O forse sul finire della bella stagione, quando la gente ritorna dalle vacanze e ha più tempo? I funerali sarebbero sicuramente più numerosi…
E perché non in autunno? Con quell’arietta fresca, le persone verrebbero al cimitero più volentieri e si godrebbero di più la giornata senza quel caldo estivo soffocante.
La primavera? No, forse un mese troppo allegro per i funerali.
Che ne dite dell’inverno? A parer mio, neanche a parlarne, troppa tristezza, a meno che non nevichi, in quel caso potrebbe andare, fa atmosfera.
Ricordatevi di non farlo sotto le feste! È brutto, perché poi tutti vi ricorderebbero in un momento in cui avrebbero voluto festeggiare.
Vedete? C’è tanto lavoro da fare, non si improvvisa. E una volta scelto, che fate? Aspettate che arrivi il giorno fissato con ansia, fin troppa! Non pensavo fosse così difficile…
Poi ho analizzato la scelta di mio nonno e sono giunto alla conclusione che non poteva scegliere data peggiore. Ma vi sembra il caso di scegliere proprio il giorno 17? Per di più del 2013. Pessima decisione. No, di sicuro non avrei fatto quella scelta, non l’ha ponderata, non ha dato alcuna importanza. L’unica accortezza è di averlo fatto di lunedì e non di venerdì. C’è un limite a tutto, avrà pensato!
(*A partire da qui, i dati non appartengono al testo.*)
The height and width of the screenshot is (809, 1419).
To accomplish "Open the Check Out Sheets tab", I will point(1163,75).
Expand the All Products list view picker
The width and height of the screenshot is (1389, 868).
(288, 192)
Per quanto io la ritenga una scelta importante, lui invece non si era preoccupato neanche dell’ultima cosa che avrebbe sancito la fine della sua vita, forse l’ultima che noi consideriamo importante. Quella data per cui ora in famiglia lo ricordiamo. Quella data che guardiamo ogni volta che andiamo sulla tomba, la data di morte, ancora oggi, a dieci anni di distanza, a ogni anniversario. Se ci pensate, è veramente importante, e allora perché lui non l’ha fatto?
Delle sue reali ragioni me ne dovrà rendere conto prima o poi, anche perché un po’ sono incazzato: perché, dopo tutto l’amore che ci ha dato, ha fatto così? Mio nonno ha scritto una lettera a tutti noi, si è preoccupato di qualsiasi cosa: dai saluti ai familiari al latte che scadeva, ma non della data di morte.
Forse aveva scelto il 16, ma poi si è attardato a mettere tutto in ordine e vedi tu, era passata la mezzanotte. Va be’, ho fatto tardi, ma ho fatto tutto. Tolgo il disturbo, non rompo con la malattia e ’sti cazzi che è il 17. Vallo a sapere se ha pensato veramente così!
Io, dopo quel giorno, mi sono fatto parecchie domande. Se mio nonno non si è neanche preso la briga di preoccuparsi della sua data di morte, perché mi sarei dovuto preoccupare degli esami di maturità che sarebbero iniziati il giorno successivo al suo funerale? Mi sembrava e mi sembra tuttora una stronzata a confronto.
Ricordo che quel giorno mi sono trascinato in aula, ricordo di essermi seduto al banco assegnato e averli affrontati con una tranquillità assoluta, in leggerezza, seppur triste. Dal primo giorno d’esame fino all’ultimo. È stata la prima volta che mi sono reso effettivamente conto che non avevo alcun tipo di ansia come durante tutte le verifiche sostenute negli anni scolastici. Nulla mi sembrava importante in quel momento. Che bello, dovrebbe essere sempre così, ho pensato nei giorni successivi. Ho copiato tutto quello che c’era da copiare, mi sono fatto riprendere con i miei compagni più volte per aver parlato, ho scritto quello che sapevo e ho consegnato. Tutto lì, fine. Ma se questo è stato uno dei momenti più importanti della mia vita – l’esame di maturità – e l’ho affrontato con questa leggerezza quando la maggior parte delle persone va in crisi o in ansia, perché non avrei potuto affrontare le future scelte con più spensieratezza senza troppe pippe mentali? Certo, c’è anche da dire che avrei voluto evitare ogni volta la morte di un parente prima di un evento importante, ma forse potevo trarne un piccolo insegnamento da quell’esperienza. In qualche modo mi aveva spinto a riflettere e ad affrontare più serenamente, sminuendole, situazioni che solitamente preoccupano.
Così ho fatto, o meglio, ho cercato e cerco di fare da quel momento in poi.